## [INSTRUCTIONS TO FOLLOW]
After locating the line with "This screenshot has height=819, width=1456.", reproduce it and all following lines of the listing below exactly, stopping only at the final line.

## [DATASET RECORDS]

━━━━

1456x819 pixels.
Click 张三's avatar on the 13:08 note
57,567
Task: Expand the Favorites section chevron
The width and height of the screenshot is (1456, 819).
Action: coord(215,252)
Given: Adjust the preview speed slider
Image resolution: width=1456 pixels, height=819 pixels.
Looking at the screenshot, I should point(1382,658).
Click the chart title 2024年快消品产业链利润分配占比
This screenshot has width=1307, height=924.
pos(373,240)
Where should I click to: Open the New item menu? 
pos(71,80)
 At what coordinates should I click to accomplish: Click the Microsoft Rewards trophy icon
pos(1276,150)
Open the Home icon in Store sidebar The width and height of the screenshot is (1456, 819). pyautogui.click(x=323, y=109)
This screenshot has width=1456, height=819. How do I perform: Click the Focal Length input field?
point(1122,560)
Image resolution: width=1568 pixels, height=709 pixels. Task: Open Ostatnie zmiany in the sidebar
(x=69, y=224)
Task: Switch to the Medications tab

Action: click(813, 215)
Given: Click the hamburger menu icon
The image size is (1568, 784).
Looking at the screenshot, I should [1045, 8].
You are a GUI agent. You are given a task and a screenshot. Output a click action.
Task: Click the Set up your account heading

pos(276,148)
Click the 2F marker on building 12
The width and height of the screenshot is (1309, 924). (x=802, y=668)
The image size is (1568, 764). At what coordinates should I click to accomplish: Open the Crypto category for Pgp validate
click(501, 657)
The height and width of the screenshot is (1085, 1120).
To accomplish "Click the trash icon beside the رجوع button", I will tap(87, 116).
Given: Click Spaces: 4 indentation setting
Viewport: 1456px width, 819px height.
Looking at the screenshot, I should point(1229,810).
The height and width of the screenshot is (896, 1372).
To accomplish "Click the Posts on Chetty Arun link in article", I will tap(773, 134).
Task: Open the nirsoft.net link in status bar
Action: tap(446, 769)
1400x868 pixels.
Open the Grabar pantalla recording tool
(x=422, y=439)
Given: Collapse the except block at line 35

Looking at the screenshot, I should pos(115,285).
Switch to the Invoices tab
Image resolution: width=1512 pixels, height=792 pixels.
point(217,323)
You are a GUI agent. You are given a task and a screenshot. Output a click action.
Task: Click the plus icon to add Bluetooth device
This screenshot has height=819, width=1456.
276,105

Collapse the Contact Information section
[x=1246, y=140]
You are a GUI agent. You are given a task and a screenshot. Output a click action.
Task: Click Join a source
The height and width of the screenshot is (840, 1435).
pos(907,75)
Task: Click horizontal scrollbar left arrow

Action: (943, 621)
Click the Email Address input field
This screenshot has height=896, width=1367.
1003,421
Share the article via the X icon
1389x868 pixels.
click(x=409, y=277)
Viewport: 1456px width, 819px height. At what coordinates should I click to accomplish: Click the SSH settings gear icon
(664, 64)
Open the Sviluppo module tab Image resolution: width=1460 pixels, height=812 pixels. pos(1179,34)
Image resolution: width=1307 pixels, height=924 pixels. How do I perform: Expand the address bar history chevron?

━━━━

## [EXPECTED OUTPUT]
This screenshot has height=819, width=1456.
276,105

Collapse the Contact Information section
[x=1246, y=140]
You are a GUI agent. You are given a task and a screenshot. Output a click action.
Task: Click Join a source
The height and width of the screenshot is (840, 1435).
pos(907,75)
Task: Click horizontal scrollbar left arrow

Action: (943, 621)
Click the Email Address input field
This screenshot has height=896, width=1367.
1003,421
Share the article via the X icon
1389x868 pixels.
click(x=409, y=277)
Viewport: 1456px width, 819px height. At what coordinates should I click to accomplish: Click the SSH settings gear icon
(664, 64)
Open the Sviluppo module tab Image resolution: width=1460 pixels, height=812 pixels. pos(1179,34)
Image resolution: width=1307 pixels, height=924 pixels. How do I perform: Expand the address bar history chevron?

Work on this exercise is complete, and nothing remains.